▶ [REQUIREMENT]: Your task is to copy every record exactly.
---------- RECORDS FOR THIS TASK ----------
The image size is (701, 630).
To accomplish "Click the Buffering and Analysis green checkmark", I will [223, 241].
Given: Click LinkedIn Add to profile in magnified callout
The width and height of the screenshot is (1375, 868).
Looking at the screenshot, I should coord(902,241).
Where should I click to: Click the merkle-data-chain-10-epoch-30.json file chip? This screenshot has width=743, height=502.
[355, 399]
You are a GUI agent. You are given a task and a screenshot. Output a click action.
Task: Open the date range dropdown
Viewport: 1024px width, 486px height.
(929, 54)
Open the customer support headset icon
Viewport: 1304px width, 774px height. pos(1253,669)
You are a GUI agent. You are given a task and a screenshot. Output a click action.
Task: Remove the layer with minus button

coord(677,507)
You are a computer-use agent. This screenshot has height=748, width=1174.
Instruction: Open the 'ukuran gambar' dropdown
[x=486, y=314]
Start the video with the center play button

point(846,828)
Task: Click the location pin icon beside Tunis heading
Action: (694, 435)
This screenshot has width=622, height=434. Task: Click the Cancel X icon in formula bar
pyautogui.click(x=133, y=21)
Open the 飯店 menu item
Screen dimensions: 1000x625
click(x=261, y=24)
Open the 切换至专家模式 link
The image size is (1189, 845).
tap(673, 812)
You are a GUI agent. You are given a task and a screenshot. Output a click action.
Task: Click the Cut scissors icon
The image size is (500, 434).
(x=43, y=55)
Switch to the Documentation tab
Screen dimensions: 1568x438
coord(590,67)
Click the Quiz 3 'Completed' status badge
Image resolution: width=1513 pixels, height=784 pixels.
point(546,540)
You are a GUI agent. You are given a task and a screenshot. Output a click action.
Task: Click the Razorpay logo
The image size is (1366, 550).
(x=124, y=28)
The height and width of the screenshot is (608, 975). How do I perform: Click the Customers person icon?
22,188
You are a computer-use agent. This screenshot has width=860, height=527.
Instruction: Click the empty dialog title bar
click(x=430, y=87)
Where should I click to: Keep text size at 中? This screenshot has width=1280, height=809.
----------
▶ [ANSWER]:
The image size is (701, 630).
To accomplish "Click the Buffering and Analysis green checkmark", I will [223, 241].
Given: Click LinkedIn Add to profile in magnified callout
The width and height of the screenshot is (1375, 868).
Looking at the screenshot, I should coord(902,241).
Where should I click to: Click the merkle-data-chain-10-epoch-30.json file chip? This screenshot has width=743, height=502.
[355, 399]
You are a GUI agent. You are given a task and a screenshot. Output a click action.
Task: Open the date range dropdown
Viewport: 1024px width, 486px height.
(929, 54)
Open the customer support headset icon
Viewport: 1304px width, 774px height. pos(1253,669)
You are a GUI agent. You are given a task and a screenshot. Output a click action.
Task: Remove the layer with minus button

coord(677,507)
You are a computer-use agent. This screenshot has height=748, width=1174.
Instruction: Open the 'ukuran gambar' dropdown
[x=486, y=314]
Start the video with the center play button

point(846,828)
Task: Click the location pin icon beside Tunis heading
Action: (694, 435)
This screenshot has width=622, height=434. Task: Click the Cancel X icon in formula bar
pyautogui.click(x=133, y=21)
Open the 飯店 menu item
Screen dimensions: 1000x625
click(x=261, y=24)
Open the 切换至专家模式 link
The image size is (1189, 845).
tap(673, 812)
You are a GUI agent. You are given a task and a screenshot. Output a click action.
Task: Click the Cut scissors icon
The image size is (500, 434).
(x=43, y=55)
Switch to the Documentation tab
Screen dimensions: 1568x438
coord(590,67)
Click the Quiz 3 'Completed' status badge
Image resolution: width=1513 pixels, height=784 pixels.
point(546,540)
You are a GUI agent. You are given a task and a screenshot. Output a click action.
Task: Click the Razorpay logo
The image size is (1366, 550).
(x=124, y=28)
The height and width of the screenshot is (608, 975). How do I perform: Click the Customers person icon?
22,188
You are a computer-use agent. This screenshot has width=860, height=527.
Instruction: Click the empty dialog title bar
click(x=430, y=87)
Where should I click to: Keep text size at 中? This screenshot has width=1280, height=809.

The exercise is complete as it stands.